Curitiba - A Secretaria de Estado a Segurança Pública (Sesp) lançou ontem, em Curitiba, um novo sistema de registro de furtos e roubos de carros. Agora, qualquer notificação deste tipo de crime feita à central telefônica 190 da Polícia Militar será repassada, em tempo real, a todas as delegacias do Estado e aos postos da Polícia Rodoviária Estadual. O objetivo da Sesp é agilizar a divulgação dos dados dos veículos roubados para aumentar as chances de recuperação.
Até agora, quando uma pessoa tinha um carro roubado e comunicava o crime pelo 190, as informações eram repassadas apenas para as viaturas da PM. Como o sistema não era interligado, a Polícia Civil, responsável por investigar os crimes, só ficava sabendo do roubo quando a vítima registrava um boletim de ocorrência em uma delegacia. ''Agora, com esse novo sistema de alerta, quando a pessoa liga para o 190 os dados são repassados em tempo real para todo o Estado'', afirma o major Leomir de Mattos, coordenador do projeto que desenvolveu o sistema.

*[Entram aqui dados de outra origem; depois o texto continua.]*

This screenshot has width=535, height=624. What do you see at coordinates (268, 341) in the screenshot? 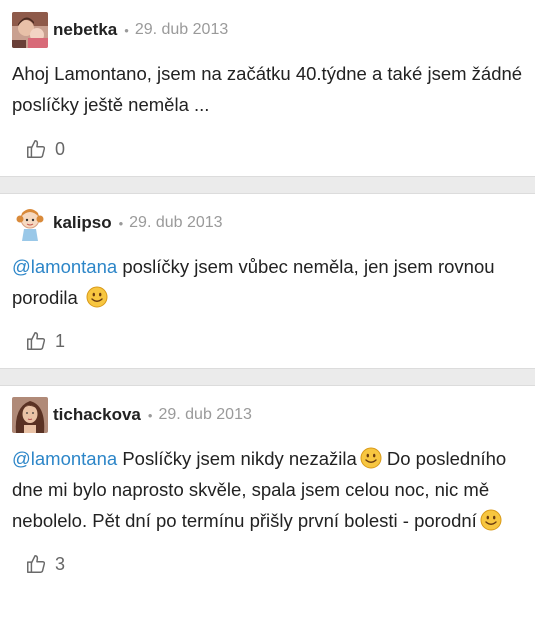
I see `like-button: 1` at bounding box center [268, 341].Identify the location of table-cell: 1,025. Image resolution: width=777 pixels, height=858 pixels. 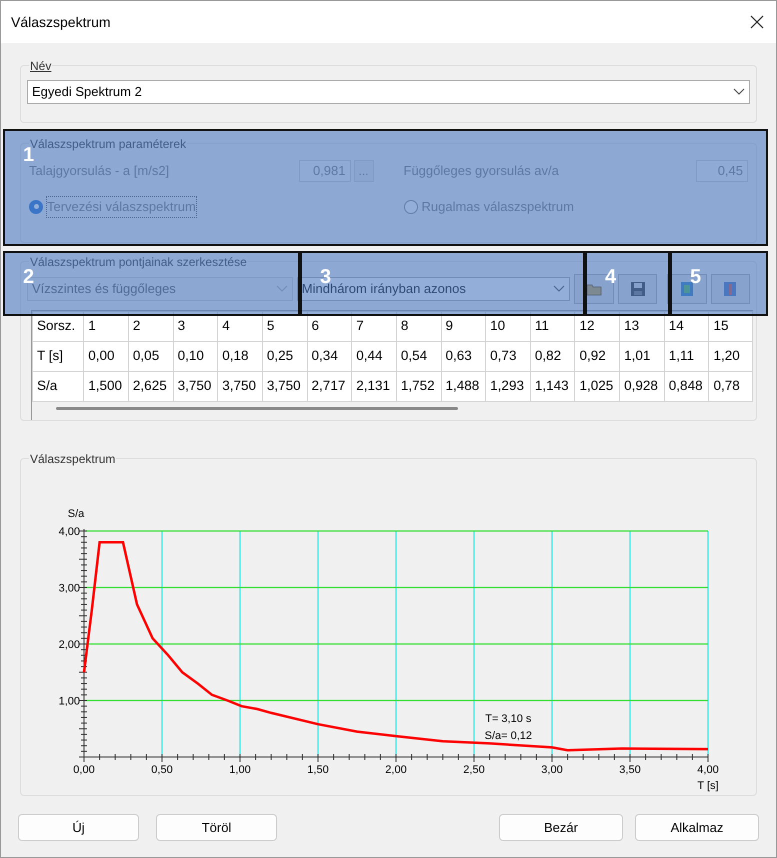
(597, 387).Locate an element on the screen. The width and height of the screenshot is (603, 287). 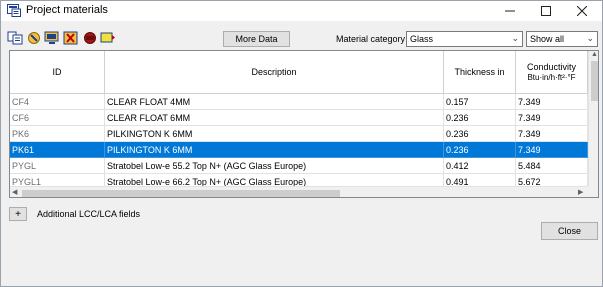
expand-lcc-button: + is located at coordinates (18, 214).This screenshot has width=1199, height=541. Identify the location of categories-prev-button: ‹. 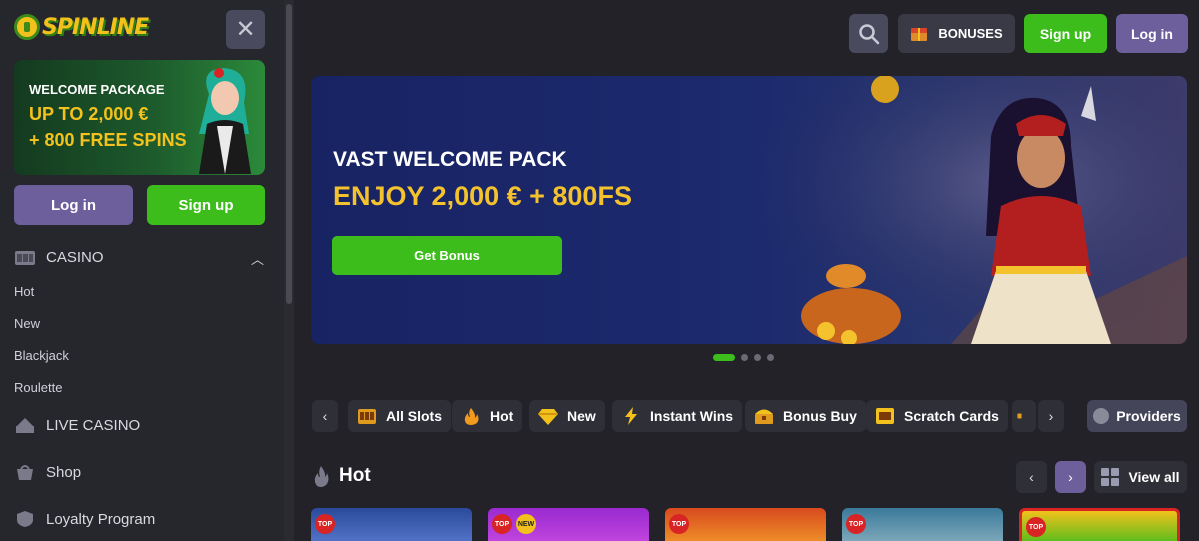
(325, 416).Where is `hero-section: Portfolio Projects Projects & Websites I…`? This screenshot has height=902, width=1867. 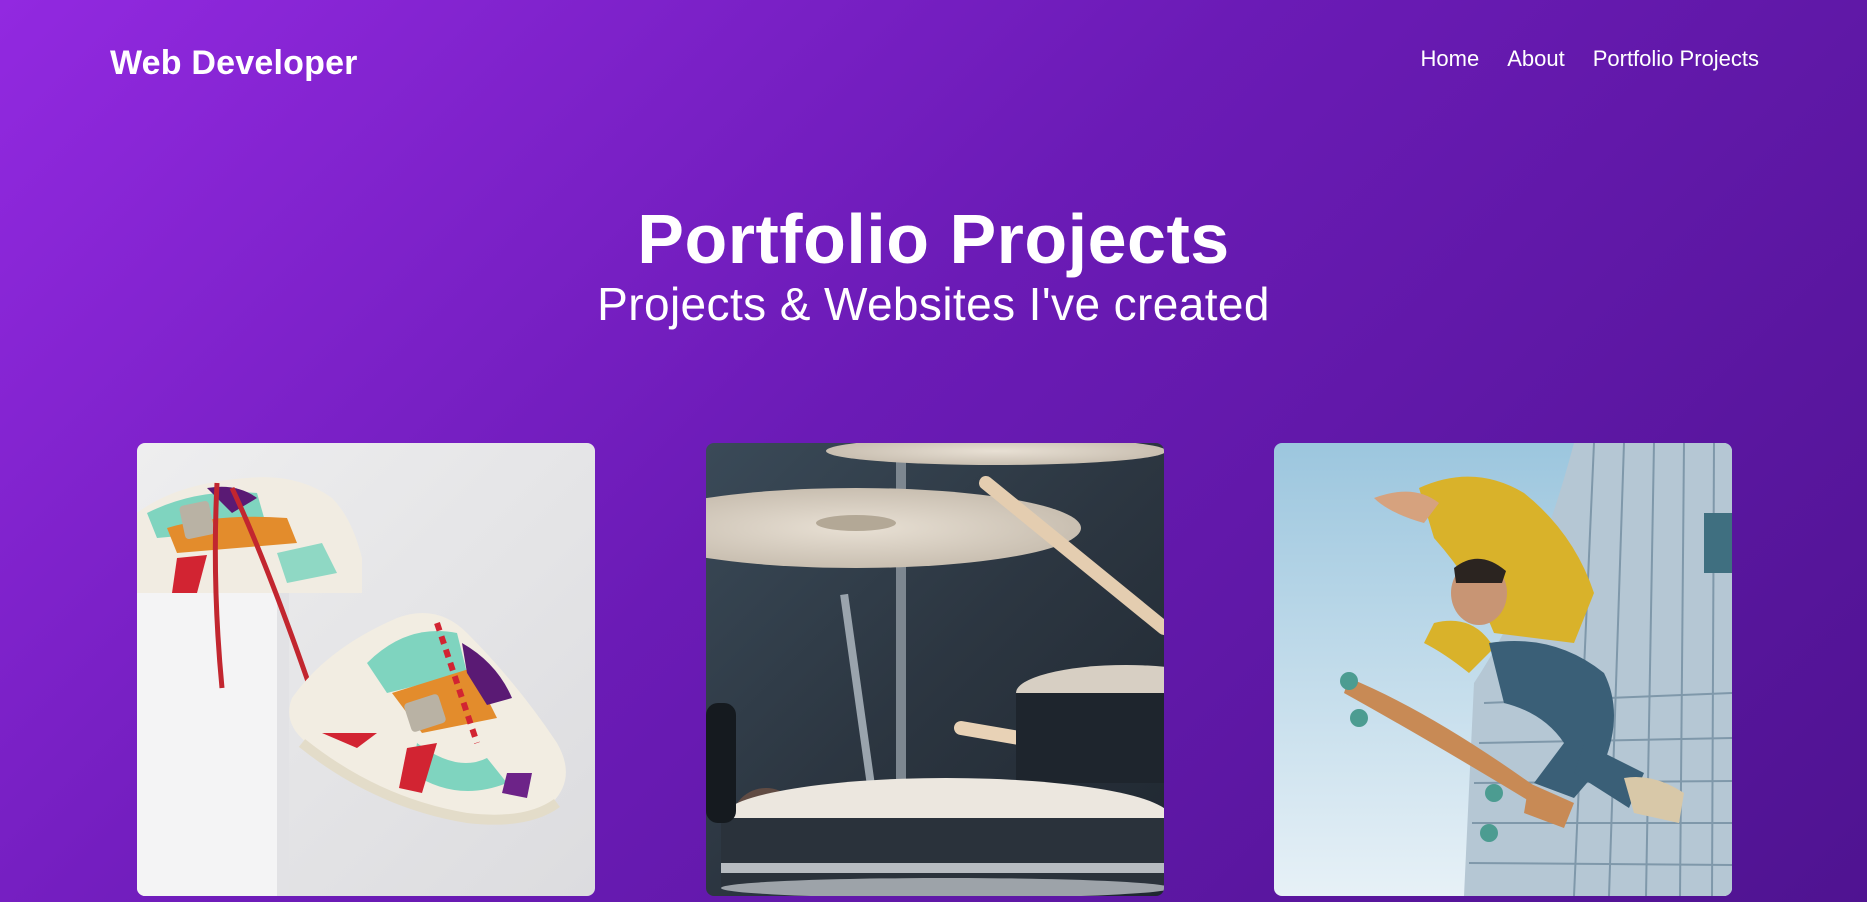 hero-section: Portfolio Projects Projects & Websites I… is located at coordinates (934, 265).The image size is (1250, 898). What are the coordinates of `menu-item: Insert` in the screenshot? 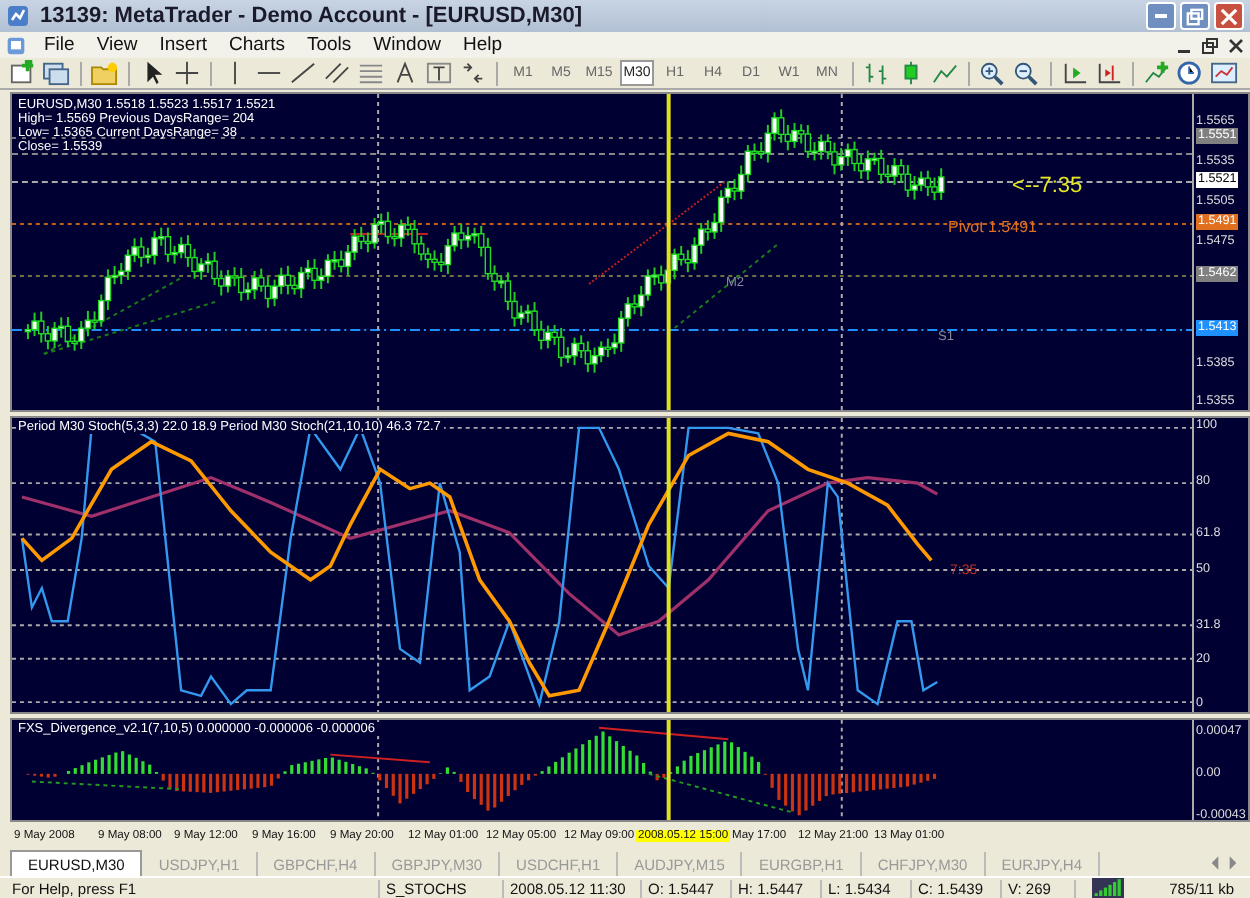 It's located at (183, 46).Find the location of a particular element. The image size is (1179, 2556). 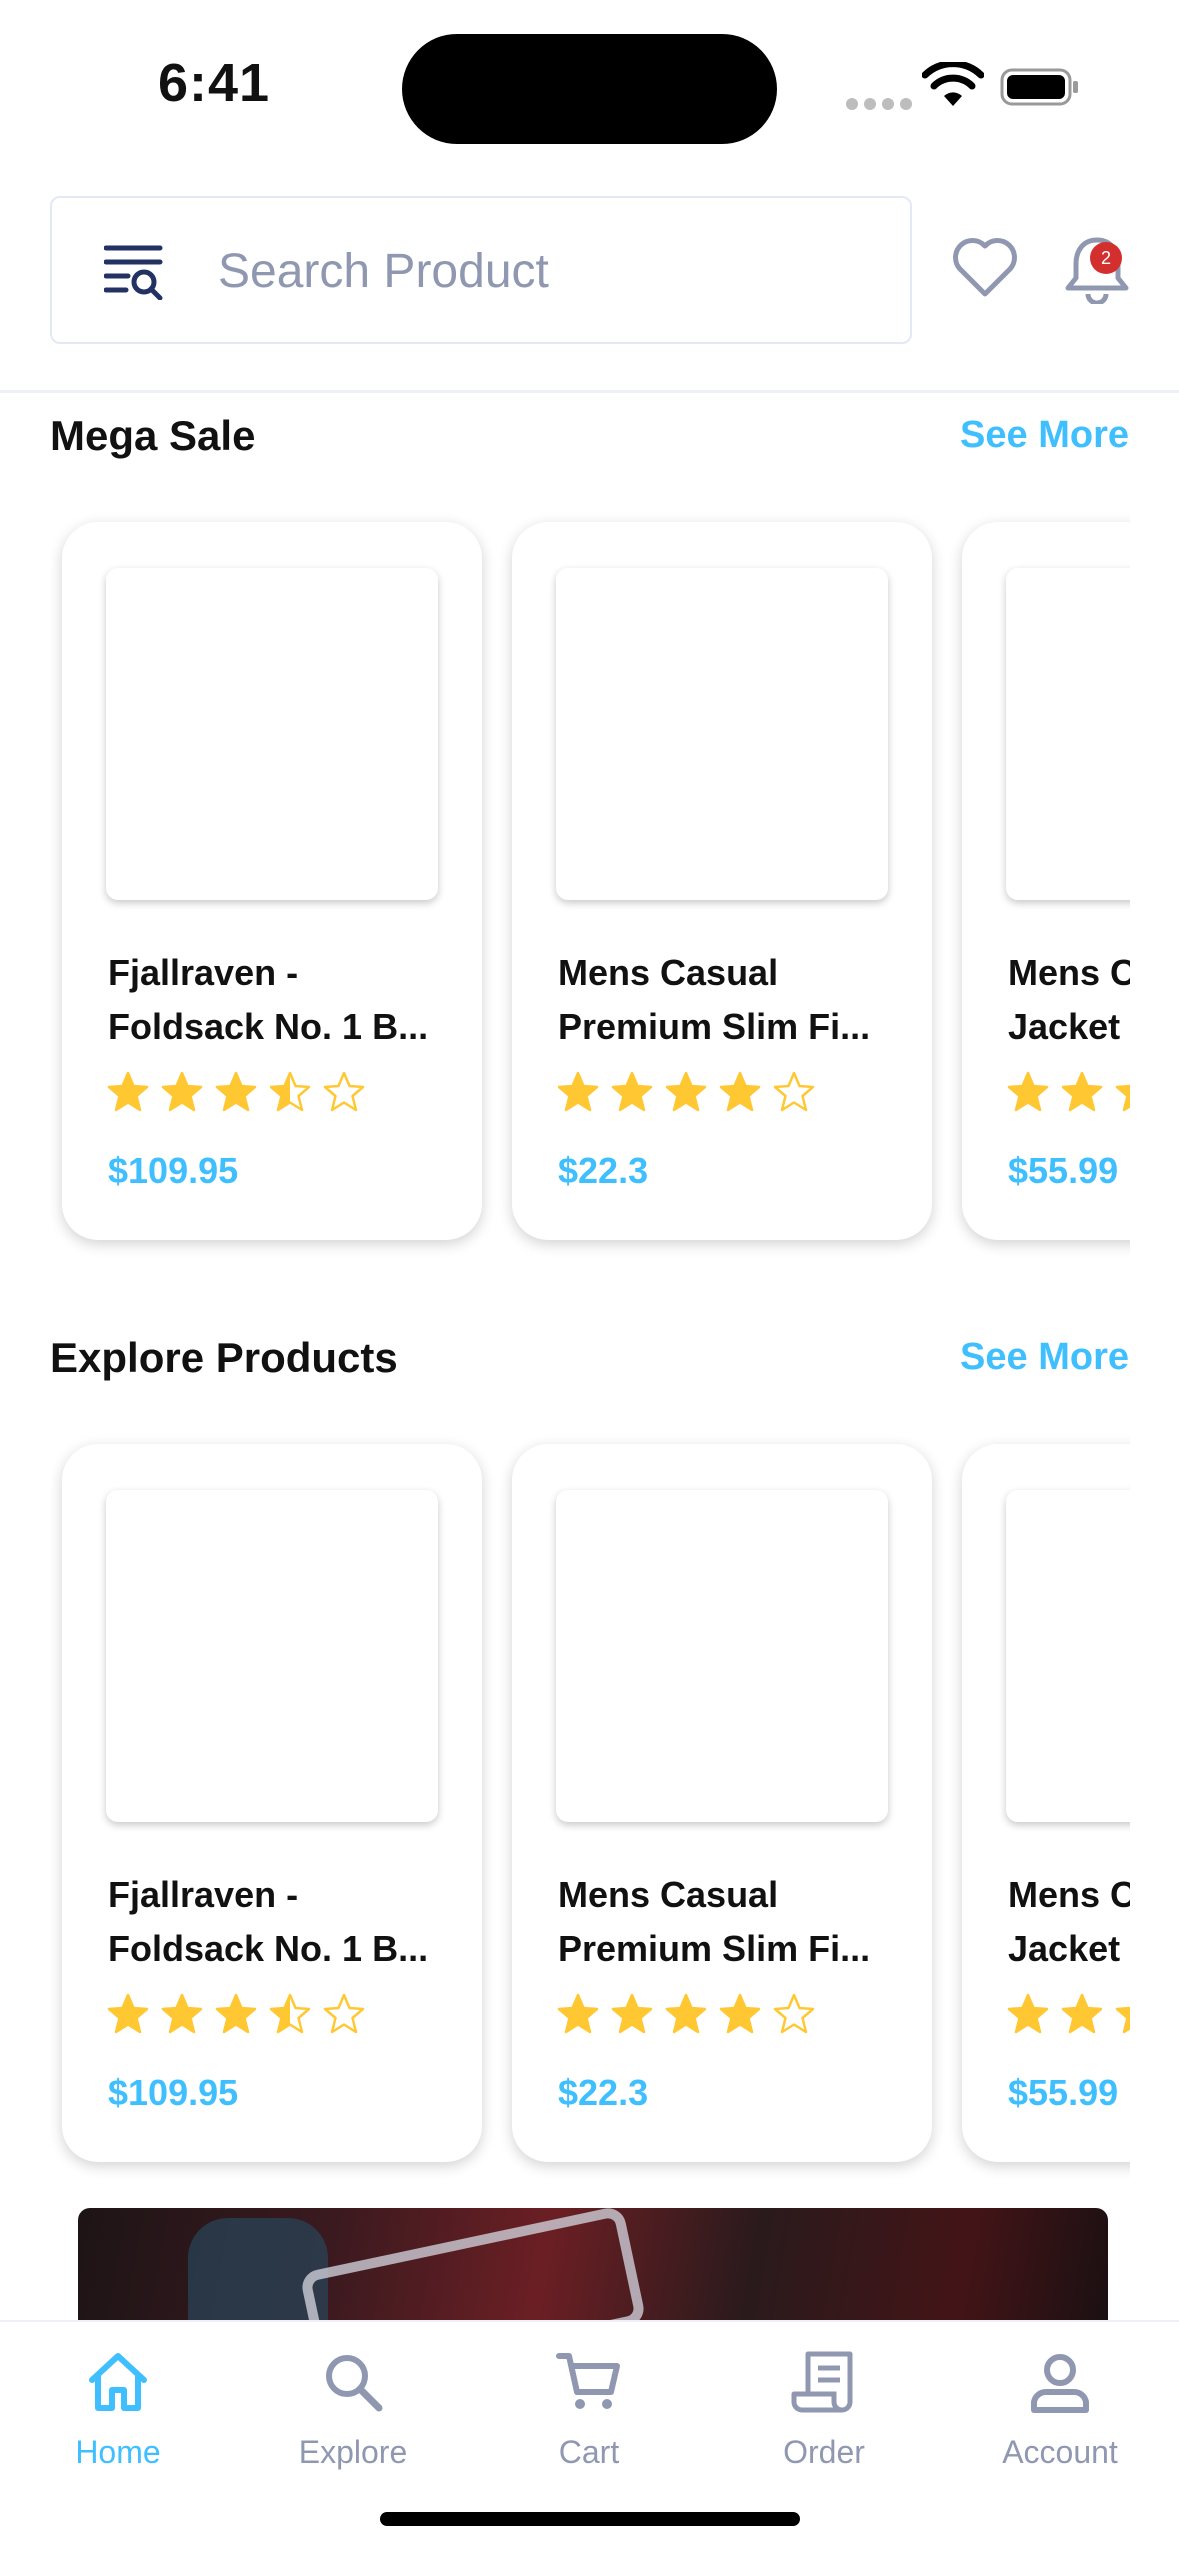

mega-sale-title: Mega Sale is located at coordinates (153, 436).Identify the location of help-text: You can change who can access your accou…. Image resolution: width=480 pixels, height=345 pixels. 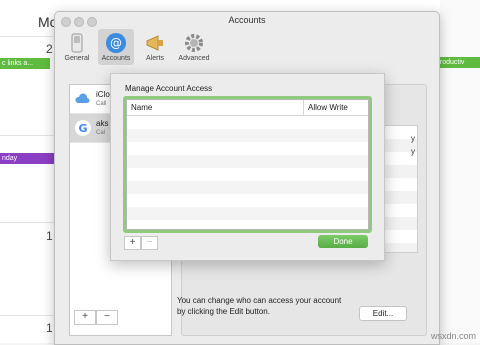
(260, 306).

Mattos explica que as informações passadas pela vítima ao 190 serão registradas em uma espécie de pré-boletim de ocorrência. ''Ele, no entanto, não tira a necessidade de a pessoa registrar um B.O. em uma delegacia. Isso deve ser feito dentro de 24 horas depois da comunicação pelo 190'', diz o major. Ele conta ainda que, com o novo sistema, assim que o B.O. for registrado, todos as informações administrativas do veículo serão imediatamente bloqueados no banco de dados do Departamento de Trânsito do Paraná (Detran). ''Isso pode evitar que o criminoso negocie o carro roubado'', diz Mattos. Além de espalhar o alerta de furto ou roubo por todo o Paraná, o sistema implantado pela Sesp também vai distribuir as informações em tempo real para outros Estados.
O objetivo do sistema, segundo Mattos, é tentar diminuir os índices de furtos e roubos de veículos no Paraná. Números que já vem caindo em Curitiba, pelo menos nos dados divulgados pela Sesp. De acordo com a secretaria, em 1991, quando a frota da Capital era de 467 mil veículos, a Delegacia de Furtos e Roubos de Veículos (DFRV) registrava uma média de 22 casos por dia. Em 2006, com uma frota que quase um milhão de carros, a média caiu para 18 por dia.